List every line in the records below that contains the string "screenshot". Case counts.
#### Records for processing ####
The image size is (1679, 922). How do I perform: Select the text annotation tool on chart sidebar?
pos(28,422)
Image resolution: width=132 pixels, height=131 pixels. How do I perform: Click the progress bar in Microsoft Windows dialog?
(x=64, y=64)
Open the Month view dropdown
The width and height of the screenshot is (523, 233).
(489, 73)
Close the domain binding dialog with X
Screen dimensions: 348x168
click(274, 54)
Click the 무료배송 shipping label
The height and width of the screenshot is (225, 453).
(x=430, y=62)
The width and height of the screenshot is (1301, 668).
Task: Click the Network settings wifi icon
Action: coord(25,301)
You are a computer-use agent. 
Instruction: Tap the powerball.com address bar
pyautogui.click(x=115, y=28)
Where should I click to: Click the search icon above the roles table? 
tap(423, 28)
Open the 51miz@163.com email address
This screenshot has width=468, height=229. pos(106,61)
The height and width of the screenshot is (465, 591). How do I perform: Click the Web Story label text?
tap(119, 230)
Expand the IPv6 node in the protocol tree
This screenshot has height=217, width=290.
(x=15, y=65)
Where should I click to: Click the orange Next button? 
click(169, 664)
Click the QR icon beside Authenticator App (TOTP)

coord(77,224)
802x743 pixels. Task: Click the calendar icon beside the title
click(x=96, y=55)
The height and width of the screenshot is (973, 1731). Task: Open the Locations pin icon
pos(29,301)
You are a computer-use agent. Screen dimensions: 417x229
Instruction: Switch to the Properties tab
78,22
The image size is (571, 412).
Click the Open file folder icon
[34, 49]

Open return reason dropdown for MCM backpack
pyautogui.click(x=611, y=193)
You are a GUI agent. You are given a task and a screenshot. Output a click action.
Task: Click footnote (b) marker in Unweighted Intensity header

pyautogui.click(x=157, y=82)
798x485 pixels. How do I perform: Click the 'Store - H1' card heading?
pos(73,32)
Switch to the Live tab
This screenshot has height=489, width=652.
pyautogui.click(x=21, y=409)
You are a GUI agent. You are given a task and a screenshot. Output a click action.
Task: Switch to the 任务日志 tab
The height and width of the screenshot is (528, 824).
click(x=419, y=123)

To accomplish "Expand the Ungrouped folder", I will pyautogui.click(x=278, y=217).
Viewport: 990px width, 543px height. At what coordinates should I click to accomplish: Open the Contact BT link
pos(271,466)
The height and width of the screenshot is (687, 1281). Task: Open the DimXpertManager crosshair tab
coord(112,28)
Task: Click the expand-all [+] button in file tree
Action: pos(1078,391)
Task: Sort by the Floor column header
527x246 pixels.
####
» Answer:
The width and height of the screenshot is (523, 233).
The height and width of the screenshot is (225, 453).
The width and height of the screenshot is (1301, 668).
This screenshot has width=468, height=229. pos(106,61)
The height and width of the screenshot is (465, 591). How do I perform: Click the Web Story label text?
This screenshot has height=217, width=290.
The height and width of the screenshot is (973, 1731). Task: Open the Locations pin icon
You are a GUI agent. You are given a task and a screenshot. Output a click action.
This screenshot has height=489, width=652.
You are a GUI agent. You are given a task and a screenshot. Output a click action.
The height and width of the screenshot is (528, 824).
The height and width of the screenshot is (687, 1281). Task: Open the DimXpertManager crosshair tab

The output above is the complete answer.